Dainichinyorai (mahaavairocana in Sanskrit) is a venerable entity of the pantheistic Nyorai (the Dharmakaya Buddha), which is thought of as a unit of the universe itself in Mikkyo (Esoteric Buddhism). Because its light shines over all the world, it is called Hensho or Dainichi.
The symbol of Sanmayagyo is a pagoda in Vajradhatumandala and Gorinto, the five-ring pagoda in Garbha-mandala. Shushi (Mikkyo) (Shuji) was vaM in Vajradhatumandala and aaH or a in Garbha-mandala.
It is a hierarchy of Daibirushanabutsu-Jimpenkaji-kyo Sutra (Dainichi-kyo Sutra) and is the master of Garbha-mandala (the central Eight-Petal Court, or Chuudaiihachiyouin), as described by the Dainichi-kyo sutra. Moreover, it's the center of Vajradhatumandala Gochi-nyorai (Five Wisdom nyorai, or Tathagatas), which the Kongocho-kyo sutra describes. In the Shingon sect, which was founded by Kukai, it is the most important Buddha with which a disciplinant should ultimately integrate. Fudo Myoo is regarded as an incarnation of Dainichinyorai, a fundamental Buddha in Mikkyo or an expression of its inner determination.
In Tibetan Buddhism, which greatly incorporates the latter part of Mikkyo, Dainichinyorai is revered as the center of the Five Buddhas (gobutsu) as well as Gochi-nyorai. In Tibetan Buddhism it is commonly expressed as Nyorai's figure without jewelry or is sometimes drawn as a Buddha having many faces.
The form of statue is expressed by the seated figure like Bosatsu (Bodhisattva), who wears luxurious accessories such as a crown and a yoraku, a string of beads or lace-work used to decorate Buddhist statues and objects. This imitates the figure of ancient Indian royalty. Generally, Nyorai is expressed as a lightly dressed figure free of any accessory, but Dainichinyorai is particularly expressed as a monarch that wears the existence of the universe like an accessory.
The symbolic gesture with the fingers of Vajradhatu Dainichinyorai is Chiken-in (the knowledge-fist mudra), and that of Garbhadhatu Dainichinyorai is Hokkai Join (the Dharma-realm meditation mudra).

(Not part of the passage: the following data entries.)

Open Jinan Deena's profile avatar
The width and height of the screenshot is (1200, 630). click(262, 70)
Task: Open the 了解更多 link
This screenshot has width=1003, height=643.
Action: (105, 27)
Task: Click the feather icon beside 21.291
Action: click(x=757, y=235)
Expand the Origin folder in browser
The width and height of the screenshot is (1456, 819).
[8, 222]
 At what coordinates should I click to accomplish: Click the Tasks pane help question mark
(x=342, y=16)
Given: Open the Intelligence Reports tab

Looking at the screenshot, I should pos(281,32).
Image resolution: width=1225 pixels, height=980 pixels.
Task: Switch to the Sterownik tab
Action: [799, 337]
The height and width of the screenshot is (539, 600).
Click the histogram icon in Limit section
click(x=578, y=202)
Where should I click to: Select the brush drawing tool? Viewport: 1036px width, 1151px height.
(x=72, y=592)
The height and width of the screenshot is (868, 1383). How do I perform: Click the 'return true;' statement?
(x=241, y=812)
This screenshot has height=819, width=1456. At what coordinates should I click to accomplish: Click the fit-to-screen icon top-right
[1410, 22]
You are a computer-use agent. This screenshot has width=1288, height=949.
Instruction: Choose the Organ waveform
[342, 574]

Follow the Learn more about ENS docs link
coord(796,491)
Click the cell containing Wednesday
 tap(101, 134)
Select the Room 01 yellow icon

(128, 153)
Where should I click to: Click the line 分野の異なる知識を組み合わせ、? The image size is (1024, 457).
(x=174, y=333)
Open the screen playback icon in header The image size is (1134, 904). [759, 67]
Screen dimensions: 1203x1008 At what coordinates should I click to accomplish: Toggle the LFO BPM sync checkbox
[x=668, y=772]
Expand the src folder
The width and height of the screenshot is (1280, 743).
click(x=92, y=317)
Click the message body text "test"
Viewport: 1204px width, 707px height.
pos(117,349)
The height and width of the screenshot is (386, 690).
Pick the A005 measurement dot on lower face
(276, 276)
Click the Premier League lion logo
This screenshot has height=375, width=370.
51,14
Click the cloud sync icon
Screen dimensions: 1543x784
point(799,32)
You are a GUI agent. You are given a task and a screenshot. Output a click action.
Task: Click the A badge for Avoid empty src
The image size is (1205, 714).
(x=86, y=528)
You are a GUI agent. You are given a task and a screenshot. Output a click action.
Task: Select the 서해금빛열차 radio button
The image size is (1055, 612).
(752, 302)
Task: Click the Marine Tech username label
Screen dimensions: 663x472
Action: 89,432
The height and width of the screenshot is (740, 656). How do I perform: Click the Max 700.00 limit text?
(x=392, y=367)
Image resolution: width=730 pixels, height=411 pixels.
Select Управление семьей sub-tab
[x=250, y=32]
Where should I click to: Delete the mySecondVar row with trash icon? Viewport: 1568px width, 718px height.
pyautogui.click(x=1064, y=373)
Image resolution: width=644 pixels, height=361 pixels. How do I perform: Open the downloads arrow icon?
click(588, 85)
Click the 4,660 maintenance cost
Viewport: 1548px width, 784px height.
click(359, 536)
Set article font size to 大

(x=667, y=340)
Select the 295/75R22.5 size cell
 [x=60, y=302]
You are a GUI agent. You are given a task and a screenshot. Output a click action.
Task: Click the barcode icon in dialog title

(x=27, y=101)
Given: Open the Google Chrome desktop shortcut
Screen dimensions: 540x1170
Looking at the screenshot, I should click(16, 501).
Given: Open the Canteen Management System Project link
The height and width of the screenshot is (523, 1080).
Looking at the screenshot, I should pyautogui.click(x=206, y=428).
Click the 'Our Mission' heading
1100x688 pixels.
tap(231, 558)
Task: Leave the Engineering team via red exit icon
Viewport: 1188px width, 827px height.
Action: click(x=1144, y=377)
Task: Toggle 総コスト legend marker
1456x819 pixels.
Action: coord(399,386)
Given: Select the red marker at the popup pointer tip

About the theory that Dainichinyorai originates from Ahura Mazda
There is a theory that Dainichinyorai (Makabirushanabutsu (Mahavairocana), mahaavairocana) originates from Ahura Mazda, the supreme god in Zoroastrianism. It is based on the attribution of the sun and wisdom and the belief of fire, but there is a large disparity in dharmas between Zoroastrianism and Mikkyo.
There is another theory that Ahura Mazda originates from Varuna, a god of contract in Mitanni and Hittite. This theory assumes that Varuna was a pair of Mithra (a god of light) since ancient times and that he was Asura, but there is no other significant similarity.
Additionally, there is the theory that Dainichinyorai originates from Virocana, the king of the Asura family in Indian mythology. Moreover, the other theory considers it to be a unit of Dainichinyorai that developed from Vairocana, since the name is similar to Virocana, the hierarchy of the Kegon-kyo sutra. It seems that the theory is based on the story of Chandogya Upanishad.
However, in 'the Mahdbharata,' an epic poem of India, Virocana means the sun god but doesn't necessarily mean only King Asura. Moreover, since Visnu as the sun god also has this synonym, it isn't considered to be the immediate origin.
This theory that Dainichinyorai originates from King Asura and the supreme god of Zoroastrianism remains inconclusive.
(In fact, the origins of the other gods are often invalid except for the similarities among names.)
Vajradhatu: On Bazara Dado Ban
Garbhadhatu: On Abira Un Ken
The statue of Yokokura-ji Temple in Ibigawa-cho, Gifu (Kamakura period)
The statue of the To-ji Lecture Hall in Kyoto. The present statue was revived during the Muromachi period.
The statue of Enjo-ji Temple in Nara (late Heian period), made by Unkei
A national treasure
The statue in Toshodai-ji Temple, Nara (early Heian period)
The statue of Kongobu-ji Temple in Wakayama (early Heian period); principal image of Buddha in the former west tower.